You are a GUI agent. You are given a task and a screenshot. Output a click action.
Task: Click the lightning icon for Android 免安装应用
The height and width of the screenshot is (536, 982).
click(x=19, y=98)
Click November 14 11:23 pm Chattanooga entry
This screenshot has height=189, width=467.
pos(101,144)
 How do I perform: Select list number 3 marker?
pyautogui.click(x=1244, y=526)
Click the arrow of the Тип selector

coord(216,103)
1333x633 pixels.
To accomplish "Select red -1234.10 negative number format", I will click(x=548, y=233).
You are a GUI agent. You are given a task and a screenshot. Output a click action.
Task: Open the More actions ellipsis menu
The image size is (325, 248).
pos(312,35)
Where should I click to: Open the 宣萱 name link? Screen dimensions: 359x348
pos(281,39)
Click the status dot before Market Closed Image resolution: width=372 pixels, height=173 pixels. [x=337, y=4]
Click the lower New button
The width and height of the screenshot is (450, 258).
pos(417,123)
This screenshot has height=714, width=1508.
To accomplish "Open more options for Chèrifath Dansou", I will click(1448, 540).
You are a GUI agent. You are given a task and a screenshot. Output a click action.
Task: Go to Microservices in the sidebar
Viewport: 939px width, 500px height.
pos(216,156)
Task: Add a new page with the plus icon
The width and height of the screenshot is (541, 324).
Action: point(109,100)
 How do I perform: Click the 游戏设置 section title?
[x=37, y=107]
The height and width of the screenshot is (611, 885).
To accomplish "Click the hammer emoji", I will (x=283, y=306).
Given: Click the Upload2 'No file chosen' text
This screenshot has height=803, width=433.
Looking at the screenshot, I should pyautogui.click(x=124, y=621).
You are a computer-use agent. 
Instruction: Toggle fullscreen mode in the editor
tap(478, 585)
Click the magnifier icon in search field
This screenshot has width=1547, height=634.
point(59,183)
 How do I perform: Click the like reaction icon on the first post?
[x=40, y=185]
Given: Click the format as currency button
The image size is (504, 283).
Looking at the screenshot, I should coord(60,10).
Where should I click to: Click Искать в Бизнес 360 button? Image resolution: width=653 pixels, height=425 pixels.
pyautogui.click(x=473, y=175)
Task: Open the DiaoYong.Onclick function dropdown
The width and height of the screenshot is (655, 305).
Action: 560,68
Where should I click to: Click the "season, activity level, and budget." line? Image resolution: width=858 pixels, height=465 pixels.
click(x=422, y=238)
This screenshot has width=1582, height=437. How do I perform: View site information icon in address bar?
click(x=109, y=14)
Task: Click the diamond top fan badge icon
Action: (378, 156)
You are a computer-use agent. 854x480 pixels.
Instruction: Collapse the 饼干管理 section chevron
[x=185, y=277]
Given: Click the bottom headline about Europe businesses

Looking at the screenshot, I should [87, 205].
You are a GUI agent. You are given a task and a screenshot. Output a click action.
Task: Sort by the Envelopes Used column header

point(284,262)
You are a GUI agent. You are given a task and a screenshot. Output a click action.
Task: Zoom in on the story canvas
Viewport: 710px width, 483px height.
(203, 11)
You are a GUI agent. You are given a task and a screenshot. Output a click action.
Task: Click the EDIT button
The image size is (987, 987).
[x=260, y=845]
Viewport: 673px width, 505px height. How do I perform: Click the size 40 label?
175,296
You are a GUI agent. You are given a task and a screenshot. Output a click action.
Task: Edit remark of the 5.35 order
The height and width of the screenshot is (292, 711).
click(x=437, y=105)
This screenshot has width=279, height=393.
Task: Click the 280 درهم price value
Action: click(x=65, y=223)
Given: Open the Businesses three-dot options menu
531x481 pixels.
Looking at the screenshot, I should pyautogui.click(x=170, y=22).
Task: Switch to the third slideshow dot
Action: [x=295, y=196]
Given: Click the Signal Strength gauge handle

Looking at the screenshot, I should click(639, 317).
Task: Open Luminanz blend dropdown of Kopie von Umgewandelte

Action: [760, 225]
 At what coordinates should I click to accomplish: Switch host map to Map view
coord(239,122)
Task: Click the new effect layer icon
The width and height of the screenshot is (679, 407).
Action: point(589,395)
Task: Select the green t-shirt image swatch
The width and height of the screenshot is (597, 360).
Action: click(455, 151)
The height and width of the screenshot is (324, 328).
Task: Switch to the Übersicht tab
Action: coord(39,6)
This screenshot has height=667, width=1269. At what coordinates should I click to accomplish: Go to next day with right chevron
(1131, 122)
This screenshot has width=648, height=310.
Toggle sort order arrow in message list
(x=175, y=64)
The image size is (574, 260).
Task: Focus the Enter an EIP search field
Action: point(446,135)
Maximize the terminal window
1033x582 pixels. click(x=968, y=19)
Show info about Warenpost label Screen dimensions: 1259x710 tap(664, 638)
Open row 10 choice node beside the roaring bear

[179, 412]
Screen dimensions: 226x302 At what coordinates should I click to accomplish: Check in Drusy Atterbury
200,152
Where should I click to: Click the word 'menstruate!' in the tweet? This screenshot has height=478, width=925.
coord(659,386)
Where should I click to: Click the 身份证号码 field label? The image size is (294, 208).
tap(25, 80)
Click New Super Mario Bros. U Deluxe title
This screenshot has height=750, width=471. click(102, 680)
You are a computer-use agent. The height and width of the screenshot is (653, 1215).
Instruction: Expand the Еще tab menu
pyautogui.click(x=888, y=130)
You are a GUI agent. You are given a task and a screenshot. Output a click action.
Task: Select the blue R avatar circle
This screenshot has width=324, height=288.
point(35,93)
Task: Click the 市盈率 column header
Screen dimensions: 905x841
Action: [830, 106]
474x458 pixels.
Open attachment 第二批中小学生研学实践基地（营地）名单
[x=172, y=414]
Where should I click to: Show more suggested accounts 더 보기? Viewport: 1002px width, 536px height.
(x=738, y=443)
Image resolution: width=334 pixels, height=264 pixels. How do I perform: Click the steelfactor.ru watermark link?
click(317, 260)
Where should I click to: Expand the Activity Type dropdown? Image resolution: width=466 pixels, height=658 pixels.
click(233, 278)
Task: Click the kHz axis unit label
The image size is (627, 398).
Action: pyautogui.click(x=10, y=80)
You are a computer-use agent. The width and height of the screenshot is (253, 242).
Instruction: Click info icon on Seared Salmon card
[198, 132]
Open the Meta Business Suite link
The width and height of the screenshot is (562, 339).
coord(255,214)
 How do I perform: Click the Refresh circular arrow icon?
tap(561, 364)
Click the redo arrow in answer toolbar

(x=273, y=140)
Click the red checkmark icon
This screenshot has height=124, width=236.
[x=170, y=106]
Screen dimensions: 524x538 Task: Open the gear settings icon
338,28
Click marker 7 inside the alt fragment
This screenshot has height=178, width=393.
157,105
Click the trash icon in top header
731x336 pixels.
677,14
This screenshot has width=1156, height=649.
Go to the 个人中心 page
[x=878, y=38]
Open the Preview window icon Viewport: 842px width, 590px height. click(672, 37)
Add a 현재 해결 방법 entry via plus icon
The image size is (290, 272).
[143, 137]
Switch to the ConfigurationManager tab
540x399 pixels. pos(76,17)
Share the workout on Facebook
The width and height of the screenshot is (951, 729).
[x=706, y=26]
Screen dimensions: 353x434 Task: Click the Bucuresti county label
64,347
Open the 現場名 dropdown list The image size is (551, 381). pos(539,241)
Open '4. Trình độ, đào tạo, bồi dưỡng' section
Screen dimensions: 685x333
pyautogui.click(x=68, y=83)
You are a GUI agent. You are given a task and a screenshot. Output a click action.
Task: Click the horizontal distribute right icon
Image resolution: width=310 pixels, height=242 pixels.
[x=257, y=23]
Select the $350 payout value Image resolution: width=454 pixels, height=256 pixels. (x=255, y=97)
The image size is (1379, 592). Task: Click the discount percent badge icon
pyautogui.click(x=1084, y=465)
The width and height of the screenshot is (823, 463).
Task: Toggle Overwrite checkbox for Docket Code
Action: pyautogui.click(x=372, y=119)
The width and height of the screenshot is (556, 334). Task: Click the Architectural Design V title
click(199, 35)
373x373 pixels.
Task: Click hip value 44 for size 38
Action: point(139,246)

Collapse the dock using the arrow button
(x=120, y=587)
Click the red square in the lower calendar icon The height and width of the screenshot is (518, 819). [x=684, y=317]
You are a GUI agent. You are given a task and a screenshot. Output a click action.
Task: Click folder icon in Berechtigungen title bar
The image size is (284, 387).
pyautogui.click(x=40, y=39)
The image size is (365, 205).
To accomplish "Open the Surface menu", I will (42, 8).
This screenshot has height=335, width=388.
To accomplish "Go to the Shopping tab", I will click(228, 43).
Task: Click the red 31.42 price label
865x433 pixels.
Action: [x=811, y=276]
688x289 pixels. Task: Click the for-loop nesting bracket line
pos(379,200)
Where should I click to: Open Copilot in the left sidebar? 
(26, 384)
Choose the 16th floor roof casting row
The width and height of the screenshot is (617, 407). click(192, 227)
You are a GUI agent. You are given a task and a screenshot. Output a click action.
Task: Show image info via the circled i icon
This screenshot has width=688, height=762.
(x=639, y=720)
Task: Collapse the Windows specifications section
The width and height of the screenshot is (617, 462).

* * *

* **YOUR GOAL**: The answer must consist of every line from the entries above that contains "computer".

* **EXERCISE ANSWER**:
You are a computer-use agent. 
You are a computer-use agent. 854x480 pixels.
You are a computer-use agent. The height and width of the screenshot is (653, 1215).
You are a computer-use agent. The width and height of the screenshot is (253, 242).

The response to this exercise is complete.